Edit: We can actually do a little better. Since $a\neq 0$, we can solve for $r$. $a^2r^9 = \dfrac{1}{64} \Rightarrow r^9 = (8a)^{-2} \Rightarrow r = (8a)^{-2/9}$. Then $\prod_{n=1}^{13} a_n = a^{13}r^{91} = a^{13}(8a)^{-182/9} = a^{-65/9}2^{-182/3}$. That's the closest I can come to a solution.

4. ## Re: Geometric progression

Originally Posted by parmis
and these question's answer is 40?
In a Geometric progression :
a5 is 24 more than a3. => a5-a3=24
if terms are Integer and positive. a3+a5=?

Terms are integers. So, $a_3 = ar^3, a_5 = ar^5$. Suppose $a=1$. Then $a_5-a_3 = r^5-r^3=24$ has $r=2$ as a solution. For any integer $a>1$, there are no integer solutions to $a(r^5-r^3) = 24$. So, that must be the correct solution. Then $a_3+a_5 = r^3+r^5 = 2^3+2^5 = 8 + 32 = 40$.

5. ## Re: Geometric progression

Hello, parmis!

There are at least 4 possible solutions . . .

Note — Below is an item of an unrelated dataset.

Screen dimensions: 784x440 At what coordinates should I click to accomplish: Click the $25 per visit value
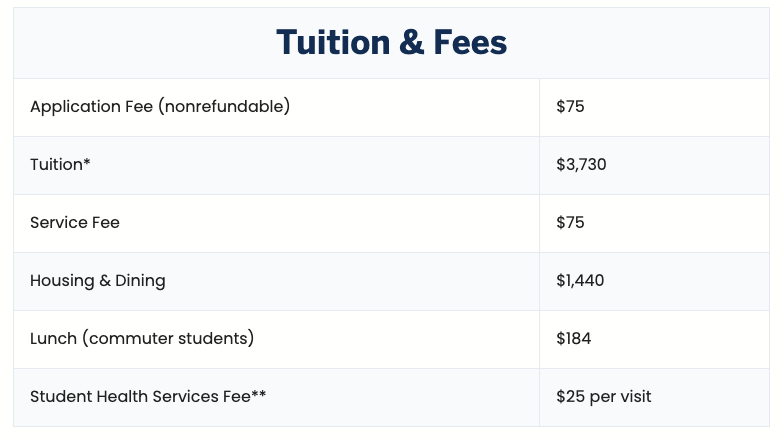coord(603,396)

$\text{In a geometric progression: }\;a_4\cdot a_5\,=\,\tfrac{1}{64}$

$\text{Find: }\:P \;=\;a_1\cdot a_2\cdot a_3 \cdots a_{13}$

We are given: . $a_4\cdot a_5 \,=\,\tfrac{1}{64}$

I found four cases: . $(a_4,a_5) \:=\:\left(\tfrac{1}{16},\tfrac{1}{4}\right),\; \left(\tfrac{1}{4},\tfrac{1}{16}\right),\;\left( \text{-}\tfrac{1}{16},\text{-}\tfrac{1}{4}\right),\;\left(\text{-}\tfrac{1}{4},\text{-}\tfrac{1}{64}\right)$

Take the first case: . $\begin{Bmatrix}a_4 &=& \frac{1}{16} \\ a_5 &=& \frac{1}{4} \end{Bmatrix}$

We find that: . $a = \tfrac{1}{4^5},\;r = 4$

Then: . $P \;=\;a_1\cdot a_2\cdot a_3\cdot a_4 \cdots a_{13}$

. . . . . . . . $=\; (a)(ar)(ar^2)(ar^3) \cdots (ar^{12})$

. . . . . . . . $=\; a^{13}r^{78}$

. . . . . $P \;=\;\left(\tfrac{1}{4^5}\right)^{13}(4)^{78} \;=\;\tfrac{1}{4^{65}}\cdot4^{78}$

. . . . . . . $=\;4^{13} \;=\;67,\!108,\!864$

You can work out the other three solutions.